Insassenunfallversicherung: Sinnvoll oder überflüssig

Der Bund der Versicherten (BdV) hält eine Insassenunfallversicherung grundsätzlich für überflüssig. In aller Regel ist der Insassenschutz Teil der Haftpflicht- und/oder der Unfallversicherung. Ist man nicht der Unfallverursacher entschädigt die KfZ-Haftpflicht des Unfallgegner die Insassen.
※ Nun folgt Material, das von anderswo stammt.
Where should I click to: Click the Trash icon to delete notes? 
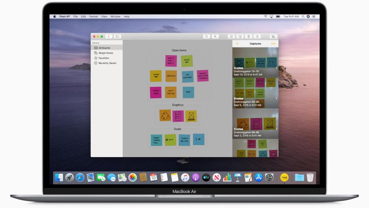[249, 36]
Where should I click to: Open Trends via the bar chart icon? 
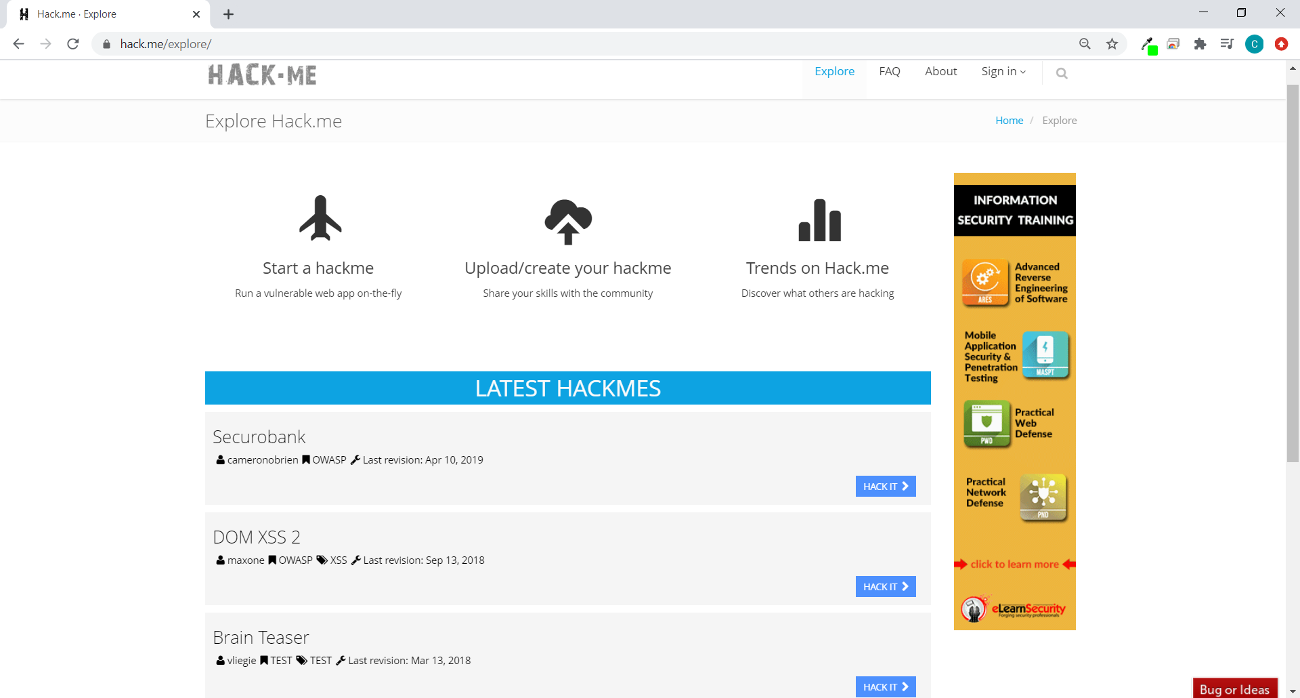pos(819,220)
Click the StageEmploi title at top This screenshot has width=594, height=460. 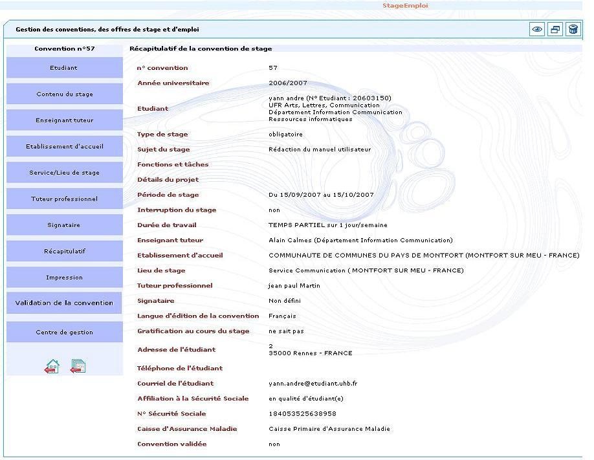coord(405,6)
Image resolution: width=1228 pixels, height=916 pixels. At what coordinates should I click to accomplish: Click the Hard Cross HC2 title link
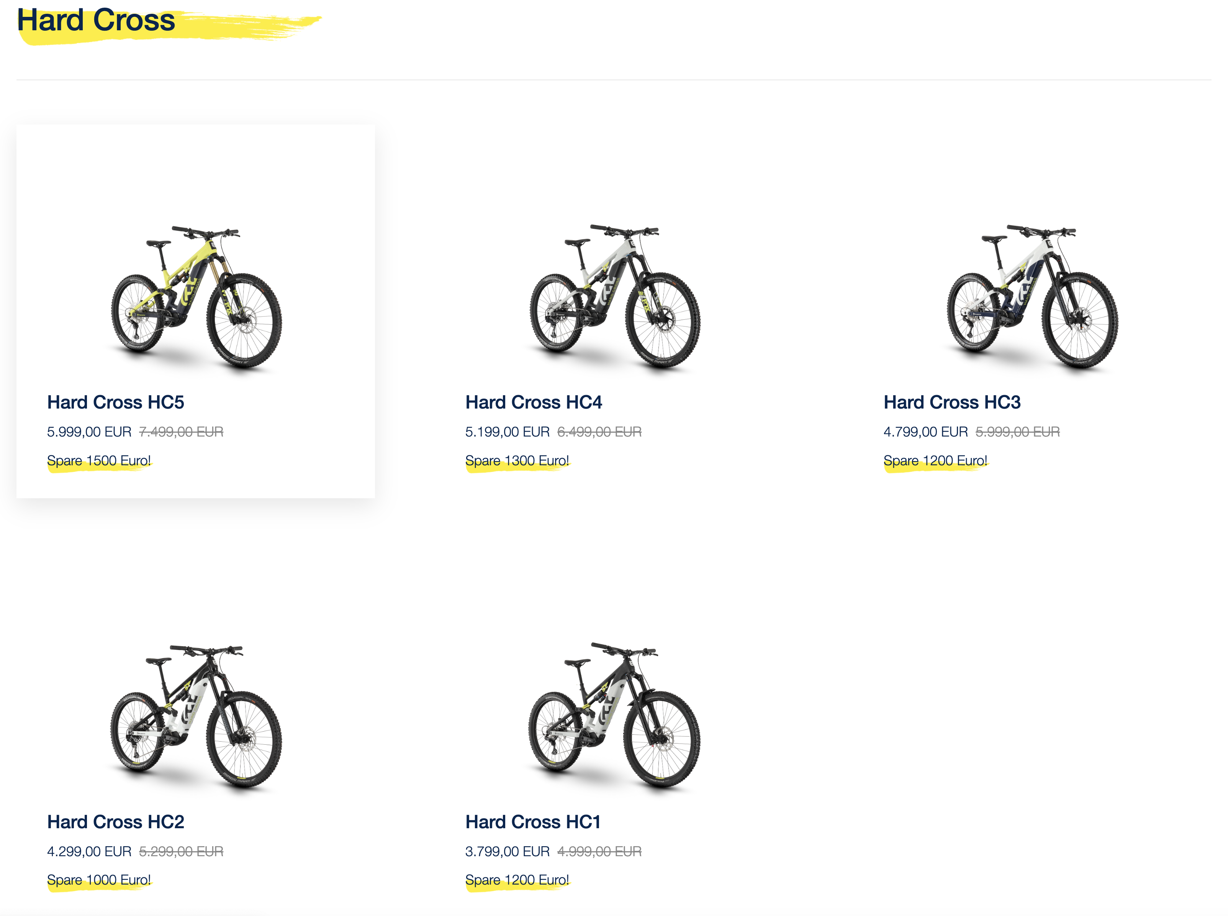coord(115,821)
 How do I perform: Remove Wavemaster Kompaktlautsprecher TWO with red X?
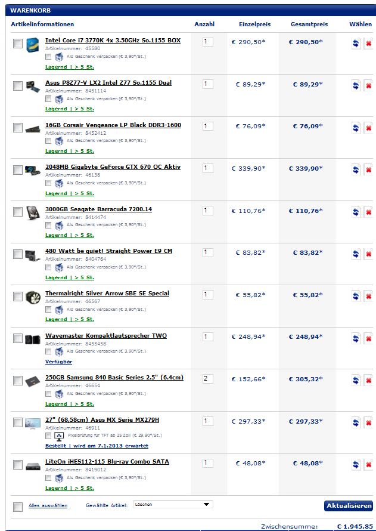368,338
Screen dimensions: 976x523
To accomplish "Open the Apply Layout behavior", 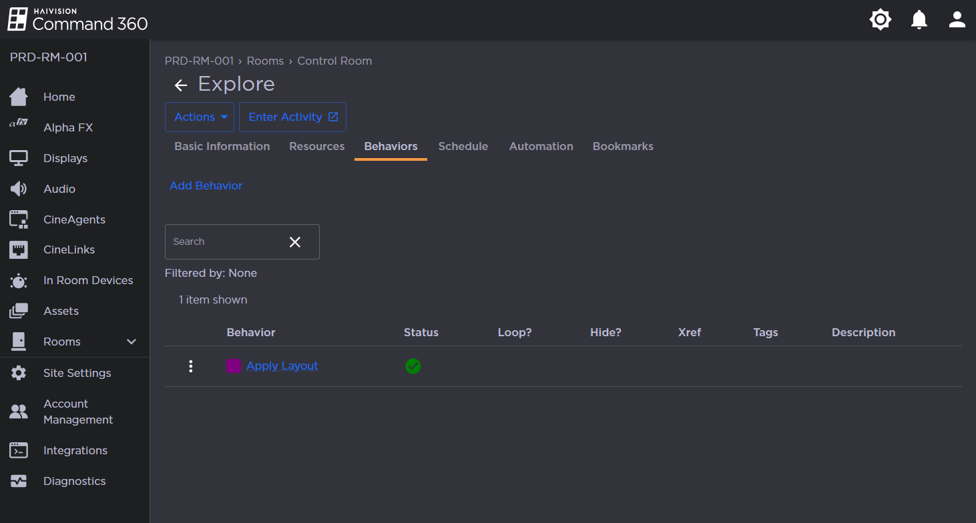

Selbst wenn der der Verursacher des Unfalls formal nicht über einen Versicherungsschutz verfügt, sind die Insassen versichert. In einem solchen Fall springt ein Fonds aller Haftpflichtversicherer ein. Darüber hinaus sind die Unfall-, Kranken oder Berufsunfähigkeitsversicherung zuständig.

Einverständniserklärung: nicht erforderlich aber sinnvoll

„Darüber hinaus ist es auch immer sinnvoll, eine schriftliche Einverständniserklärung der Eltern zu haben, auch wenn diese nicht unbedingt erforderlich ist,“ so Neuhauser.

Darüber hinaus gilt

Hat sich das Kind beim Transport selbst eine Verletzung zugezogen, zahlt die Krankenversicherung des Kindes. Ist ein Schaden am Auto entstanden, ist die Kraftfahrzeug-Haftpflichtversicherung zuständig.